Mortgage rates may be at record lows, but they are poised to increase next year.
The current 30-year mortgage rate is at 2.7%, a 14th record low since March.
Black Friday, Cyber Monday, Amazon Prime Day are all days that countless Americans look forward to cashing in on the very best deals of the year. From flatscreen televisions to blenders to puffy winter jackets, prices are slashed, and eager shoppers line up to take advantage of the mind-blowing discounts. Many stores carry a limited quantity, so if “you snooze, you lose.” For 2020, those days are in the past and it will not be until the end of 2021 when they return.
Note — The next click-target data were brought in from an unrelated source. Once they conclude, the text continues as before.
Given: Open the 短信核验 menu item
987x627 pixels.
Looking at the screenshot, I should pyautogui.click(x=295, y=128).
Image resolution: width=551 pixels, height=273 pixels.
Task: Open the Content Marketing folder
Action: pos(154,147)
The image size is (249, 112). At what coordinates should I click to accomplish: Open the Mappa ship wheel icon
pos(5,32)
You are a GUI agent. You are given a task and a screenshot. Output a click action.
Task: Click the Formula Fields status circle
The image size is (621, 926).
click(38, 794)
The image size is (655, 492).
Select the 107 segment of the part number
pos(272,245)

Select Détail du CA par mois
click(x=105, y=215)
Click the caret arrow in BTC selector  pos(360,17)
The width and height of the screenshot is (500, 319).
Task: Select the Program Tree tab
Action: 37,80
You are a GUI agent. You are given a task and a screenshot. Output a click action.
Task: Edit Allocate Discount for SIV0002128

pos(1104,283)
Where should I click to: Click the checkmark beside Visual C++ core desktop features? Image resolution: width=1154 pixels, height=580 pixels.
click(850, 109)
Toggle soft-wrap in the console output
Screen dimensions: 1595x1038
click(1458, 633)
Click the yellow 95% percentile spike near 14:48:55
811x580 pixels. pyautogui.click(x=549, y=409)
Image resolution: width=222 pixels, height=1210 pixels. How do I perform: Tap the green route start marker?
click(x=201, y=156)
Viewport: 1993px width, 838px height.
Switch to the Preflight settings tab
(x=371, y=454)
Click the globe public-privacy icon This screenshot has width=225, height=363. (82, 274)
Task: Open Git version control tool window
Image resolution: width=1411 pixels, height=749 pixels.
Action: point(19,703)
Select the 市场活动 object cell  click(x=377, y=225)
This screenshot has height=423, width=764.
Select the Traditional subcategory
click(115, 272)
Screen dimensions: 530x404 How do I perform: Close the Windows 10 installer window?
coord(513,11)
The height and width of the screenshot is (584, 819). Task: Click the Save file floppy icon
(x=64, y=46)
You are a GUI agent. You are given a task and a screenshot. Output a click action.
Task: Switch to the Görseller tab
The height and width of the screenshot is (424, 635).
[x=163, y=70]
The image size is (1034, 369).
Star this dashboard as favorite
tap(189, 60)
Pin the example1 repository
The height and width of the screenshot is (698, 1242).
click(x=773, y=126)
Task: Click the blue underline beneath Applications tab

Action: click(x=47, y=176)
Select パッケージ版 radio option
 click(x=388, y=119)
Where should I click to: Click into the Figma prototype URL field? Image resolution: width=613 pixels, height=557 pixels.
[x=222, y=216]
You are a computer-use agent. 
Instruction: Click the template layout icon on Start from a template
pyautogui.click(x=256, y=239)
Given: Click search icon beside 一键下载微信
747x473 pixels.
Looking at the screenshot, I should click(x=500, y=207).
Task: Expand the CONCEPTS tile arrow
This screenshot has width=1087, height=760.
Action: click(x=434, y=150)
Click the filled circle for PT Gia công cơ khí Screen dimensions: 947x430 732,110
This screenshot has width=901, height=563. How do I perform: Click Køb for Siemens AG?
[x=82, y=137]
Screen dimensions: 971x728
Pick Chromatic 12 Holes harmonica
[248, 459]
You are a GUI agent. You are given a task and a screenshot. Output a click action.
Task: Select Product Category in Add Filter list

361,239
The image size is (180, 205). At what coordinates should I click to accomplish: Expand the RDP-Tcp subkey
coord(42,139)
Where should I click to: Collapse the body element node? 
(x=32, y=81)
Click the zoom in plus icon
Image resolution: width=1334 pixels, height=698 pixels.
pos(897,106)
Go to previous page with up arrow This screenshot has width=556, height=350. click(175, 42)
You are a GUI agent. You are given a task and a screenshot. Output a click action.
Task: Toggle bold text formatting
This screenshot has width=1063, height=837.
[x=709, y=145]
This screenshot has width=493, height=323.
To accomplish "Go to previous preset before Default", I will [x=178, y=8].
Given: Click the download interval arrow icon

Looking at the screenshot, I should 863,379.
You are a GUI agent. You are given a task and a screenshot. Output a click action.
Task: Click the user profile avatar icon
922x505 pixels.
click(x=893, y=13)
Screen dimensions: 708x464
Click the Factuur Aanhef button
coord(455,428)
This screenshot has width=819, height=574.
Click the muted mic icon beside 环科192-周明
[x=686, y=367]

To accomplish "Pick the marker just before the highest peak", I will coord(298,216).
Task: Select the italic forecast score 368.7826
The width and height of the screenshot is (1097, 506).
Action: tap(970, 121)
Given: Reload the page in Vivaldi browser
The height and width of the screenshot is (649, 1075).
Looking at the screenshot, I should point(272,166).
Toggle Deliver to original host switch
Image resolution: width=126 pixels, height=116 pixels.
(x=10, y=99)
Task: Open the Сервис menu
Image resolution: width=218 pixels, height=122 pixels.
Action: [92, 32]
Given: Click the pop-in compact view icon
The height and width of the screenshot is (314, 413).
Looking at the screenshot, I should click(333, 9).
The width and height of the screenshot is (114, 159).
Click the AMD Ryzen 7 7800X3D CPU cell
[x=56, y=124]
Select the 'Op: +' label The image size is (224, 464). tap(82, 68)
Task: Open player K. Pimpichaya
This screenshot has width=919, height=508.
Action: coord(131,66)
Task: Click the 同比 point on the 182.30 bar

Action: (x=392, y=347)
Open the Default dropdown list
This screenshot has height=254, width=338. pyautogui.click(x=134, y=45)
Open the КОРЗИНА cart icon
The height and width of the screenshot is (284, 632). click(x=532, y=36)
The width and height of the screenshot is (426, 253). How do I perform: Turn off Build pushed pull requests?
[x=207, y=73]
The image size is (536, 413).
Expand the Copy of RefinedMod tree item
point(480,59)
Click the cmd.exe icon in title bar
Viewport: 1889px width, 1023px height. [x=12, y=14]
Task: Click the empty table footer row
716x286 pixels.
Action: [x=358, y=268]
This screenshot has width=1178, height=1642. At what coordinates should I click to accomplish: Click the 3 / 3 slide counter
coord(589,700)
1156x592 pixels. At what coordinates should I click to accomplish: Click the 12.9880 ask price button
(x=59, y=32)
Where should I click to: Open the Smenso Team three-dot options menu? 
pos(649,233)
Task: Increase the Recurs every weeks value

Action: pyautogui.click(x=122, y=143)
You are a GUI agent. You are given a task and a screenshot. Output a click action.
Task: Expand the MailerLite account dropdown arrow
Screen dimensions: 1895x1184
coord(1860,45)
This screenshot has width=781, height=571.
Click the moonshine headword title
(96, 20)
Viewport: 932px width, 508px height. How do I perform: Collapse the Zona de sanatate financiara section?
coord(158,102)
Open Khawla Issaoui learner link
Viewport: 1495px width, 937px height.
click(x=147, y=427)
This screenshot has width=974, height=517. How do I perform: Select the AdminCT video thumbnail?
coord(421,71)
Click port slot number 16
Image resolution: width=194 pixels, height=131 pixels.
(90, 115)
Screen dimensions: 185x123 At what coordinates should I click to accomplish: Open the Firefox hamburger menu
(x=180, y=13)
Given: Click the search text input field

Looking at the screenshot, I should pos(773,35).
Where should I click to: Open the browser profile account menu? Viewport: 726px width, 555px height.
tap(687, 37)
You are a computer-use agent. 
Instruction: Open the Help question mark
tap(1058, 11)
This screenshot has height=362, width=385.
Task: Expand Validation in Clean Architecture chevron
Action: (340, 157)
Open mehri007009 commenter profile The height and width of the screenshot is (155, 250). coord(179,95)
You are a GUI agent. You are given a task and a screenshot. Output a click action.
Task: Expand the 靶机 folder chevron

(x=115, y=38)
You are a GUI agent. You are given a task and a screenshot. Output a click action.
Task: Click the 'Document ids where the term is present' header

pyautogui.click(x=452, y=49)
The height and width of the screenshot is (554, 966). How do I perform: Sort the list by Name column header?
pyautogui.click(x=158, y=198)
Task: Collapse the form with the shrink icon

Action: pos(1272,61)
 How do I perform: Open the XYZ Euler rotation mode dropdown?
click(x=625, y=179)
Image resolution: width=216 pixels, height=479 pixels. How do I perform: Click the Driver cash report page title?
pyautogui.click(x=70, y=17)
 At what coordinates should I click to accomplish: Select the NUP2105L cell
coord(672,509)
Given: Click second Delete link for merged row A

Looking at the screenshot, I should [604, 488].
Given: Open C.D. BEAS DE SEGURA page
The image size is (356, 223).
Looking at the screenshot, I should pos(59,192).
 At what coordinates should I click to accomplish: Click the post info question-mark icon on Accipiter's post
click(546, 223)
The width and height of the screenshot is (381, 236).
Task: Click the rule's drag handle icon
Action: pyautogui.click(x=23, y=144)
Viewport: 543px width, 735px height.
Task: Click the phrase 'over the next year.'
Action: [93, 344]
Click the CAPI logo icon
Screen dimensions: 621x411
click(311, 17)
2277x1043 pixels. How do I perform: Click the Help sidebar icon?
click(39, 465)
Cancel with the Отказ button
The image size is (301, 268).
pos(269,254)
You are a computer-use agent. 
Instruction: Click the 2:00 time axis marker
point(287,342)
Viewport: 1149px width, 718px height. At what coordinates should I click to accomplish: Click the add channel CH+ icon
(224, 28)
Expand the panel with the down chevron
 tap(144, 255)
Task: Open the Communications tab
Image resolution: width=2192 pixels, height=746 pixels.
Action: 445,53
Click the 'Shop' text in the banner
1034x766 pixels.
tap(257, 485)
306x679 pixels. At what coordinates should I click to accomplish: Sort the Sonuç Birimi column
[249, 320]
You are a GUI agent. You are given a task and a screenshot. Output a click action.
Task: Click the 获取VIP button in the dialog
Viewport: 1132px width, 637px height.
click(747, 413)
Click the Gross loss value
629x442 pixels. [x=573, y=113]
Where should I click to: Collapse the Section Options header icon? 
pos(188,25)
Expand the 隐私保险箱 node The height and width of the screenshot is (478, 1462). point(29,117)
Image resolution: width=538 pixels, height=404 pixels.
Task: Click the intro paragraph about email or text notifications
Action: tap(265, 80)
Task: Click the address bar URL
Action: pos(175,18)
Today’s mortgage rates are at a record low and they offer the very best deal of the year. Soon, that deal will vanish, and rates will rise, which will impact monthly payments and affordability. Many think the Federal Reserve is in charge of setting mortgage rates, but that is not true. Instead, they set the short term fed funds rate, currently at zero. This rate affects automobile loans, credit card rates, and small business loans, also known as “short term debt.” Long term debt, or 30-year fixed mortgages, are tied closer to long term bonds. Watching any movement in U.S. 10 Year Treasury bonds will indicate where mortgage rates are headed. Prior to this year, the 10-Year has never been below 1% (it is at 0.896% today). Similarly, prior to this year, mortgage rates have never been below 3% (they are at 2.7% today).